Why it matters: It matters because IAM teams can reduce phishing and password-reset exposure, but they still need to manage proofing, recovery, and access decisions around the new ceremony.

👉 Read Scramble ID's full explanation of FIDO2 and passwordless authentication

Context

FIDO2 is a passwordless authentication standard, not an authorization model. It changes how a user proves possession of a credential, but it does not decide what that user or device can do once access is granted.

For IAM teams, the governance question is whether replacing shared secrets with hardware-bound keys actually removes the programme risk or simply moves it into registration, recovery, and lifecycle control. That distinction matters for human identity programmes first, then for any future machine or agent identity patterns that borrow the same cryptographic approach.
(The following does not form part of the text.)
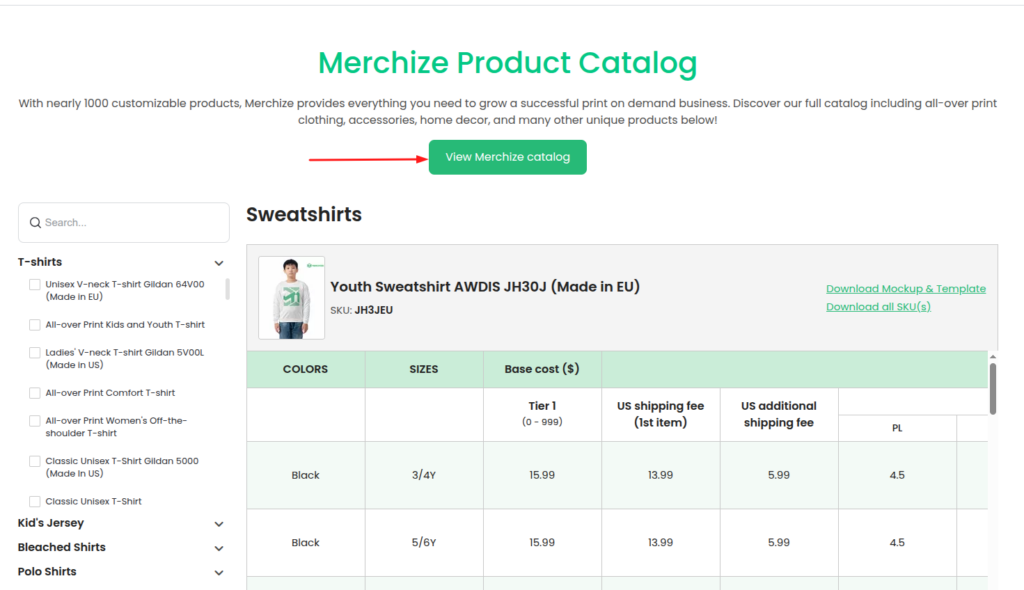This screenshot has width=1024, height=590.
Task: Open Download Mockup & Template link
Action: pyautogui.click(x=906, y=289)
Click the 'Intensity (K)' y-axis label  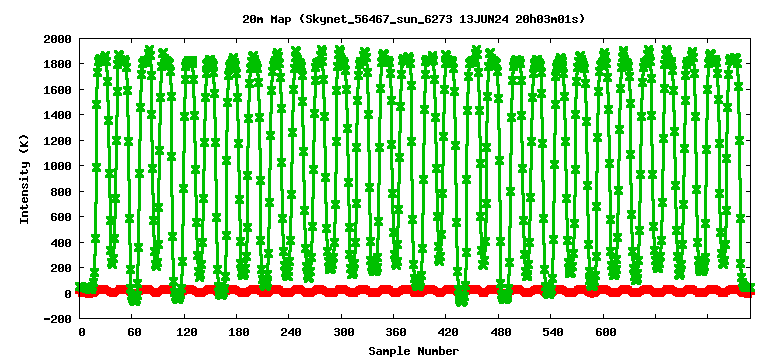(x=24, y=178)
The core security gain is origin-bound authentication. A phishing site cannot mint a valid assertion for the real relying party because the browser and authenticator bind the challenge to the legitimate origin.

Key questions

Q: How should organisations roll out FIDO2 without breaking recovery and support?
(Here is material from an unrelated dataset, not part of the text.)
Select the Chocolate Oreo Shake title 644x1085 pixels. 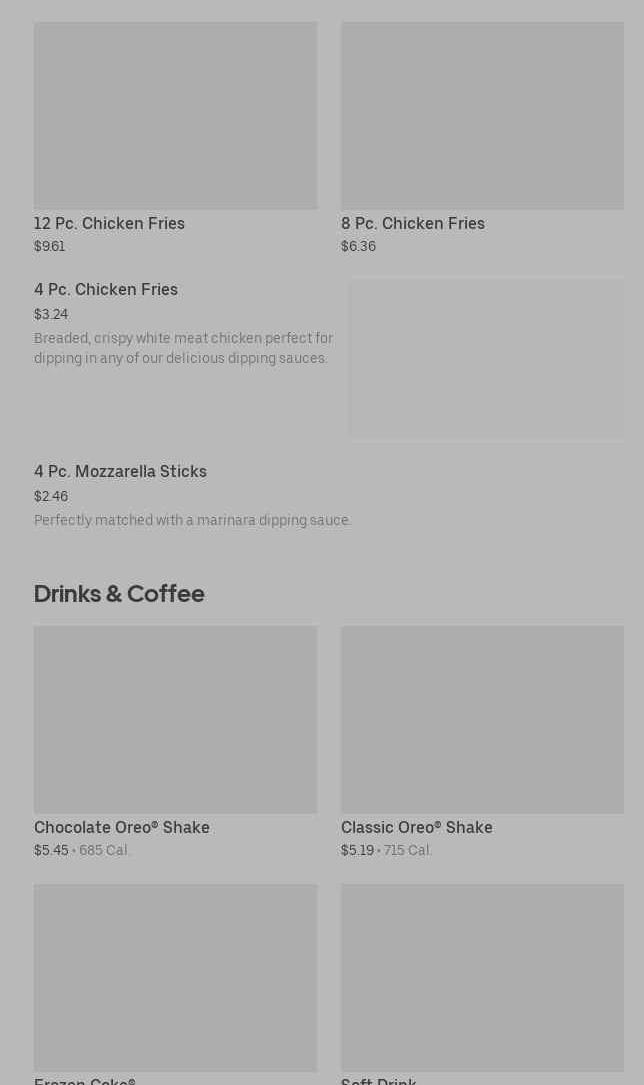122,827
A: Start with high-risk populations, then design recovery before broad enforcement. Require strong proofing for new registration, keep a tightly controlled fallback path for exceptional cases, and test help desk workflows for lost devices, browser incompatibilities, and account re-binding. The goal is to remove passwords without creating a weaker recovery channel that attackers can target.

Q: Why do FIDO2 and passkeys reduce phishing risk more effectively than OTP codes?

A: FIDO2 binds the authentication response to the relying-party origin, so a lookalike site cannot reuse the assertion. OTP codes can be relayed in real time and are still shared secrets at the moment of use. Passkeys keep the cryptographic benefit while improving usability, but they still depend on sound enrollment and recovery controls.

Q: What should IAM teams monitor when passkeys become the default login method?

A: Watch for anomalous registration events, unexpected recovery requests, and sudden changes in platform-account ownership. Those signals indicate that the attack surface has moved from password theft to lifecycle abuse. If the organisation cannot see who enrolled which authenticator and when, governance is incomplete.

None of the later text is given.